Firstly, from the Tcl perspective you do this by getting the context (the Tcl_Interp*
) to source
the file with the default implementations. (There are other ways to do it, but that's definitely easiest.) Only after that is done would you source
the file with the user definitions, and you would only do the call in to kick things off after everything has finished sourcing in correctly. So that's what we're aiming for.
From C++, the main things to note are that Tcl_EvalFile()
is the equivalent of source
in Tcl (just as Tcl_Eval()
is the equivalent of eval
), and that you have to take care with checking for errors; Tcl doesn't map its exception system to C++ exceptions at all, so check those return codes.
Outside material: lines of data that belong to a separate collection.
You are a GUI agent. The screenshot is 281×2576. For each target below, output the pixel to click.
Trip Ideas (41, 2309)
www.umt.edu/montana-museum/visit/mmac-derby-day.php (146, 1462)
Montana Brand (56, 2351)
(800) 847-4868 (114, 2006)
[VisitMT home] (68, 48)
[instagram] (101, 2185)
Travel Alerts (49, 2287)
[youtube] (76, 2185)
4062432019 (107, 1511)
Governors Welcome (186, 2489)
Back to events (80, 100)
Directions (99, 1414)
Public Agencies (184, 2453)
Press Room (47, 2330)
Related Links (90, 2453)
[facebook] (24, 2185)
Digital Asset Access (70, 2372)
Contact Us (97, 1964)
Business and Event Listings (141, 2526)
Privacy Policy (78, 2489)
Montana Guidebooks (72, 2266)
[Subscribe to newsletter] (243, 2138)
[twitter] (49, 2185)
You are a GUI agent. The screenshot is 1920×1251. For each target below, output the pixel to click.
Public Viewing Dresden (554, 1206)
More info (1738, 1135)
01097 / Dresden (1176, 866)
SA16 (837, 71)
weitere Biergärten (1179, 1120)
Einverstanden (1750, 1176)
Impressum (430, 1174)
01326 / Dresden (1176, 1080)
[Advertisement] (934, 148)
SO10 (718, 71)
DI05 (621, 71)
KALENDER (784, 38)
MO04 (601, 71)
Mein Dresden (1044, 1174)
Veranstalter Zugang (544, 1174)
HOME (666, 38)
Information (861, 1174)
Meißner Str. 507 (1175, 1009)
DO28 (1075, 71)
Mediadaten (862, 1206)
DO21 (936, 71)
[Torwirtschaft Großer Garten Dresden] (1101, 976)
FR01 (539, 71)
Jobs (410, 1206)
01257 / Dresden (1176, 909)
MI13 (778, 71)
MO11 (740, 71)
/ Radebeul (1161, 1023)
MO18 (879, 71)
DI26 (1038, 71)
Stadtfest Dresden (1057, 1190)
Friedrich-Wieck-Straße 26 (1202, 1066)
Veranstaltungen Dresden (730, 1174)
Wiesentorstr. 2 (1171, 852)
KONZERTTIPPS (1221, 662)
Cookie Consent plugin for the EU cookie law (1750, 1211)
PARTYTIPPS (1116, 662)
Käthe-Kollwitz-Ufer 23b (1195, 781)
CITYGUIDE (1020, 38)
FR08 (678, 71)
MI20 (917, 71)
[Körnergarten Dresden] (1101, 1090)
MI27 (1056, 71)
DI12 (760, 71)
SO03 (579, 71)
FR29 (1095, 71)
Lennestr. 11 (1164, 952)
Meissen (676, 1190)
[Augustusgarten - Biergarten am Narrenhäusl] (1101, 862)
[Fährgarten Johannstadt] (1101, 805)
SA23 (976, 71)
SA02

Tcl_Interp *interp = Tcl_CreateInterp();
if (Tcl_EvalFile(interp, "file2.tcl") != TCL_OK) {
const char *errorMessage = Tcl_GetString(Tcl_GetObjResult(interp));
// Deal with error
cerr << "Problem in library: " << errorMessage << "\n";
exit(1);
}
if (Tcl_EvalFile(interp, "file1.tcl") != TCL_OK) {
const char *errorMessage = Tcl_GetString(Tcl_GetObjResult(interp));
cerr << "Problem in user code: " << errorMessage << "\n";
exit(1);
}
// Everything ready
if (Tcl_Eval(interp, "[the_party get] start") != TCL_OK) {
// Something still went wrong...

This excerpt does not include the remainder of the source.